Y aunque su historial en Celtic Park sea áspero, el vestuario tiene un recuerdo reciente al que agarrarse. En octubre de 2025, Dundee firmó un 2-0 ante el campeón, con un gol de Clark Robertson y un autogol de Cameron Carter-Vickers. Aquella noche demostró que, si el Celtic se relaja, lo paga.
Replicar aquello en el estreno liguero es otra historia. Pero la referencia está ahí.
Hogh acapara miradas, Duran reclama galones
En Glasgow, el gran foco previo al partido tiene nombre propio: Kasper Hogh. El delantero danés, fichaje récord del club por 11 millones de libras, aterrizó el martes y ya centra las conversaciones alrededor de Celtic Park. La duda no es si marcará una época, sino cuándo debutará.
Todo apunta a que O’Neill no tocará demasiado lo que funciona. El colombiano Camilo Duran llega encendido tras marcar en los últimos tres amistosos y se ha ganado el derecho a empezar de inicio. Hogh, salvo giro inesperado, esperará su momento desde el banquillo.
Las malas noticias siguen estando en la enfermería. Jota, fuera toda la temporada pasada por una rotura de cruzado, no regresará hasta octubre. Johnny Kenny continúa apartado por una lesión en el ligamento colateral lateral. Dos ausencias que restan opciones en ataque, pero no cambian el plan.
El once probable del Celtic apunta a un bloque reconocible: Sinisalo bajo palos; línea de cuatro con Donovan, Carter-Vickers, Scales y Tierney; McGregor, Hatate y Engels en la sala de máquinas; y un tridente ofensivo con Forrest, Duran y Tounekti. Un equipo con balón, ritmo y profundidad por fuera.
Un Dundee compacto y con fichajes listos
Pressley, por su parte, ha encontrado una estructura que funciona y no parece dispuesto a desmontarla en casa del campeón. Las buenas sensaciones de la pretemporada y de la Scottish League Cup invitan a la continuidad.
Kieran O’Hara se perfila como dueño del arco; Wright, Astley, Donnelly y Halliday formarán la zaga; Bevan, Finnigan, Reilly, Hamilton y Jones poblarán el centro del campo, con Ethan Hamilton como cerebro y lanzador; y Simon Murray, capitán y referencia, mandará en la delantera.

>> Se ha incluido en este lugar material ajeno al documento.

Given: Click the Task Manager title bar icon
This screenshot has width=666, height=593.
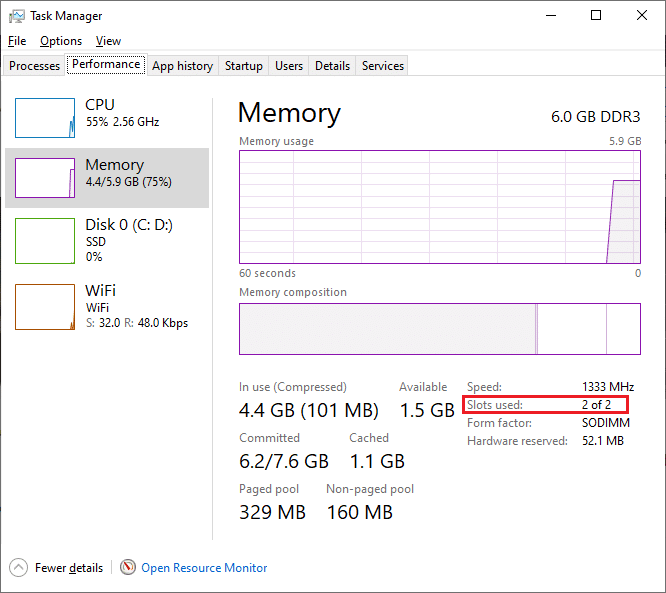Looking at the screenshot, I should [x=17, y=16].
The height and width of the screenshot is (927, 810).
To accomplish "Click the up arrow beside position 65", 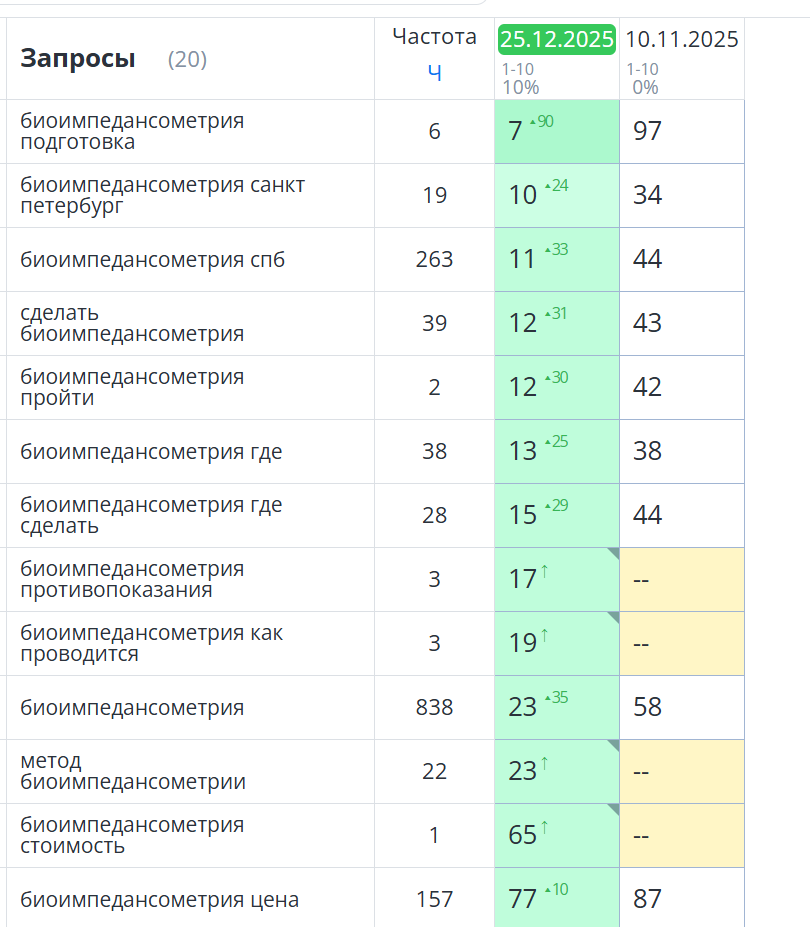I will point(545,827).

Los refuerzos también empujan. Idris Odutayo, Ryan Finnigan y Alan Forrest han dejado buena impresión desde su llegada y opositan seriamente a minutos importantes, incluso a la titularidad. Dundee no viaja a Glasgow a cerrar espacios y resistir 90 minutos; viaja con la intención de competir cada metro.
Un estreno con mensaje
El contexto añade una capa más: los Rangers ya han dejado puntos en su primer partido. La oportunidad está servida. O’Neill sabe que un tropiezo en el estreno, en casa y con el eterno rival ya herido, sería un golpe innecesario a la narrativa de dominio que el Celtic ha construido en la última década.
La lógica deportiva apunta a un Celtic superior, con más calidad, más fondo de armario y el impulso de su estadio. Dundee llega mejor rodado, con cuatro partidos oficiales en las piernas, pero la exigencia de Celtic Park es de otro nivel.
Todo indica un debut sólido del campeón. Un 2-0 encaja con el momento: control, autoridad y un aviso al resto de la liga de que el trono no se cede, se defiende. La pregunta es si alguien será capaz de discutirlo de verdad esta temporada.